A Most Violent Year
1970s Cinema, 1980s Landscape, 2015 film
Starring: Oscar Isaac, Jessica Chastain
Review written by Robert D. Patrick
A Most Violent Year is about the most blood-specked 365 days in New Year City’s history (1981 somehow eclipses the carnage of the Five Points in the 1860s?). Perennially overcast and painted with broad strokes of chrome and fog, writer and director J.C. Chandor’s latest opus is a sock full of marbles being swung relentlessly. Following a resourceful married couple, A Most Violent Year vibrates with the bruised undercurrents of emotional and fiscal malaise. Oscar Isaac plays a stoic, glove-straightening businessman with a fairness-first attitude. To reach the proverbial top, you must speak clearly and broaden your shoulders. His wife, played by Jessica Chastain, is enterprising and taut. The duo are a Swiss army knife of social ingenuity and formal absolution.
Chandor’s compass for fear is built on the misleading appearance of stability and structure. His protagonists wear monolithic, heavy coats and architecturally reinforced outfits; something as posturing and sturdy as the buildings of New York itself.
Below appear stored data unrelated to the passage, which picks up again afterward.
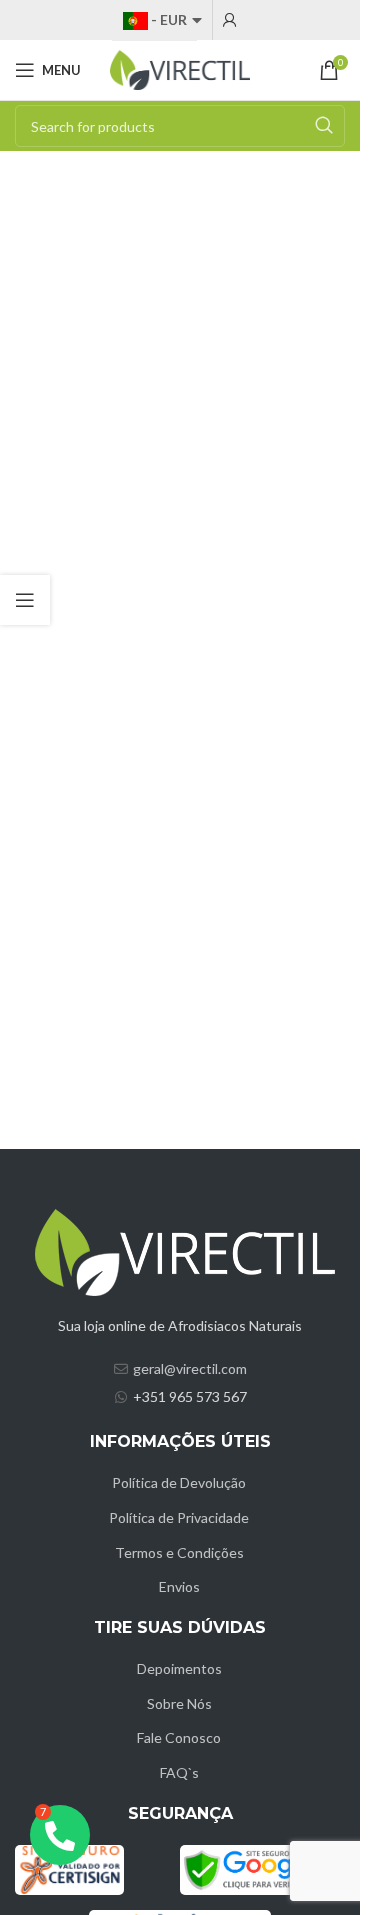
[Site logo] (180, 68)
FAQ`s (179, 1772)
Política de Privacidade (179, 1517)
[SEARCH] (324, 126)
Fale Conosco (179, 1737)
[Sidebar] (25, 600)
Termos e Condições (179, 1552)
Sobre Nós (179, 1703)
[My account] (230, 20)
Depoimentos (179, 1668)
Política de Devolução (179, 1482)
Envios (179, 1586)
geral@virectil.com (190, 1368)
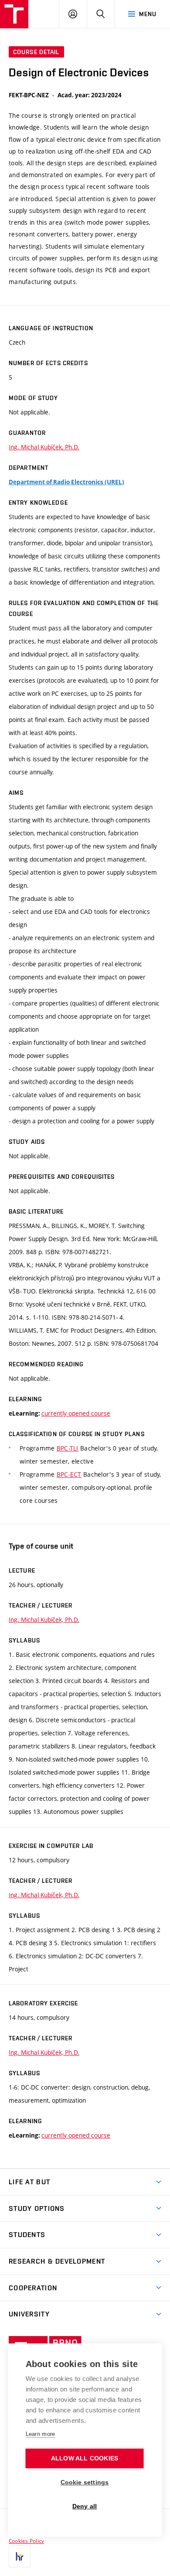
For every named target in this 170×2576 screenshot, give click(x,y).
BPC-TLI (67, 1448)
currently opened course (75, 1413)
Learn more (40, 2434)
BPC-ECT (69, 1474)
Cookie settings (85, 2482)
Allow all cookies (84, 2458)
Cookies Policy (26, 2540)
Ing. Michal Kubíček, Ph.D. (44, 447)
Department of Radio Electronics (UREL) (66, 482)
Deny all (84, 2506)
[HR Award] (20, 2556)
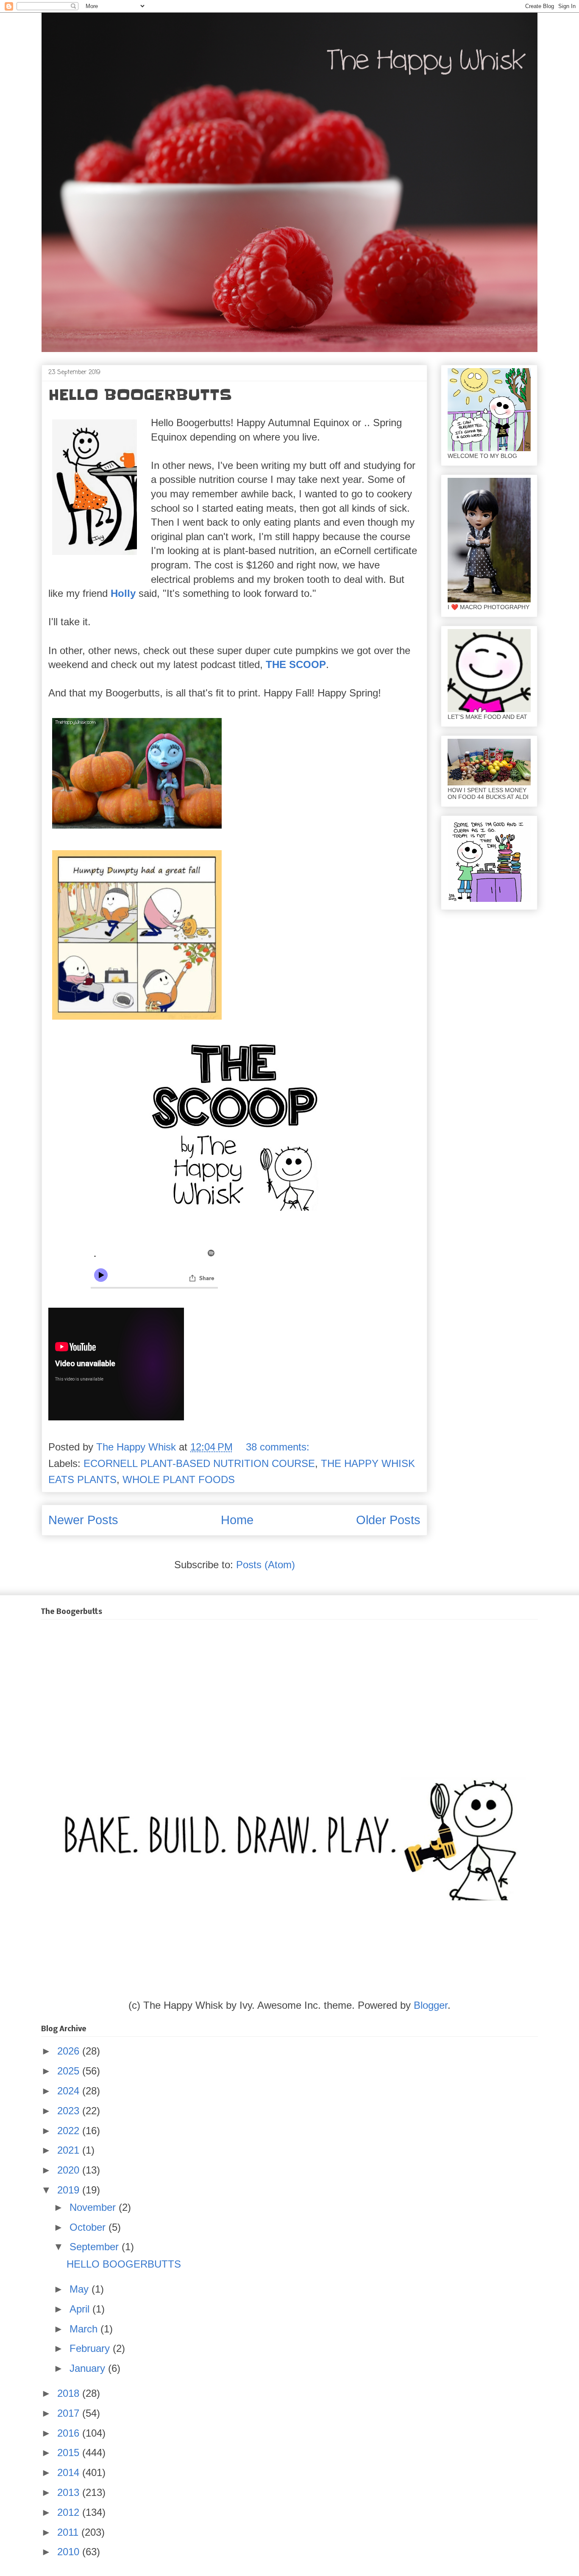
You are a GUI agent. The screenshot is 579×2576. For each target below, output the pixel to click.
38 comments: (279, 1447)
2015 (69, 2452)
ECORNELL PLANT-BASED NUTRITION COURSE (199, 1463)
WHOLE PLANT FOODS (178, 1479)
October (89, 2227)
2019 (69, 2190)
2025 (69, 2071)
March (85, 2329)
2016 (69, 2433)
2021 (69, 2150)
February (91, 2348)
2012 (69, 2512)
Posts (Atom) (265, 1564)
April (81, 2309)
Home (237, 1520)
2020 (69, 2170)
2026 (69, 2051)
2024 (69, 2090)
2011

Empirically pleasant veneers hide the ebb of uncertainty and corruption. A Most Violent Year speaks in the language of anticipation and paranoia. Everything is ashy and devoid of color. Chandor is channeling the hypnotic minimalism of 1970s cinema, where everything happens within the ellipsis. Oscar Isaac is playing a role, here in the dogged dystopia of failing business, that Al Pacino could have played in his heyday. The stoic and farcicial wall of power covering up the saliva and tears of desperation. A film like this, that ignores the candy and carbonation of its current movie-going climate, deserves applause.
There is a rumbling, shadow-encased chase sequence that involves the fiery roar of a car’s engine and the curious pattering of inquisitive footsteps; it’s a scene that is a brave mash-up of The French Connection and The Third Man. At particular points, the screenplay toils too hard to make emotional impressions, but the overall mood of the picture buries its own flaws before you become distracted by them. For our auteur, the word “violent” is important, because Chandor’s first two pictures – Margin Call and All is Lost – were extremely violent. They lived in a quiet carnage; seething, slicing, and eviscerating. What a hugely ambitious, sullen, lipstick branded love letter to dreams and the flammable materials that their sparks land upon.